I planted mine 3 months ago in A pile of compost that was to large to go thru the 1/2 inch mesh of the sifter. The plants are 2 feet tall. The whole thing was on A bare earth spot. Best of All I only watered them twice.


----------



## oletruckfarmer (Apr 16, 2007)

Hey Moon,
Explain why you cure seed potatoes........I have never done that......Is this a good thing to do? Thanks Scott


----------



## moonwolf (Sep 20, 2004)

thanks. 
As for fertilizing, I'm planning to use a manure or compost tea and use that to water the plants at least once a week. 
The first two picture bloops were photos of the day my tree swallows returned to the northland. 
The mulch layer also should help protect from frost nights that will come up, as the last frost date here in zone 3 is around the last week of May.


----------



## moonwolf (Sep 20, 2004)

oletruckfarmer said:


> Hey Moon,
> Explain why you cure seed potatoes........I have never done that......Is this a good thing to do? Thanks Scott


'curing' is merely drying them in the sun for a day after cutting them in pieced before planting. It can help prevent some fungus problems and I believe it might help keep earthworms from trying to eat potatoes that are too fresh and moist. :shrug: Another method I've used is to shake them in a bag of some sulfur powder before planting. Didn't have any sulfur around, so I dry cured them instead.


----------



## Homesteader at Heart (Aug 11, 2003)

Hello moonwolf. Looks great. Hope you have a great crop. Nothing quite like new potatoes.


----------



## Pony (Jan 6, 2003)

Thanks for the photos and directions!

This year, we placed loads of composted horse manure on ground that had been covered with leaves and straw through the winter. (Why? Because that was the best place to pile it up. No other reason. )

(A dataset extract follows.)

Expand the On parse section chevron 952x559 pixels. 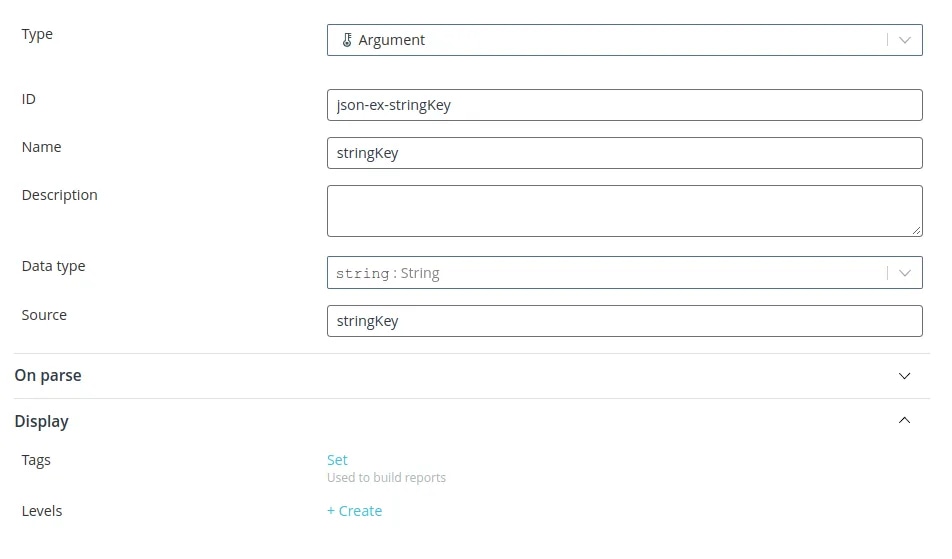(904, 376)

Then, we put the cut spuds on the manure, covered the whole mess with spent/spoiled straw and hay. We'll see what happens.

Keep us posted on your potato adventure!

Pony!


----------



## fishhead (Jul 19, 2006)

Moonwolf,

You read my mind. I bought a dehydrator this spring and naturally I have to plant something to dry. My time is limited in the summer so I'll be doing the potato under mulch method too.

Are there any types of potatoes better suited for this kind of growing?


----------



## northstarpermie (May 11, 2006)

Looks great moonwolf! I ditto the Ruth Stout comment! 

I'm doing potatoes for the first time this year up here. Pretty much the same method, too.


----------



## slfisher (Oct 8, 2002)

I planted seed potatoes in tires and covered them with aged shavings and chicken manure, and none of them has even sprouted.


----------



## Tessynae (May 13, 2006)

My Grandmother said that when she was a kid her family was too poor to plant a whole potato. So they cut out the eyes and only planted them. So I am trying that this year. I have never grown potatoes before and don't know when to cover the sprouts with more mulch. My Grandmother can't remember either.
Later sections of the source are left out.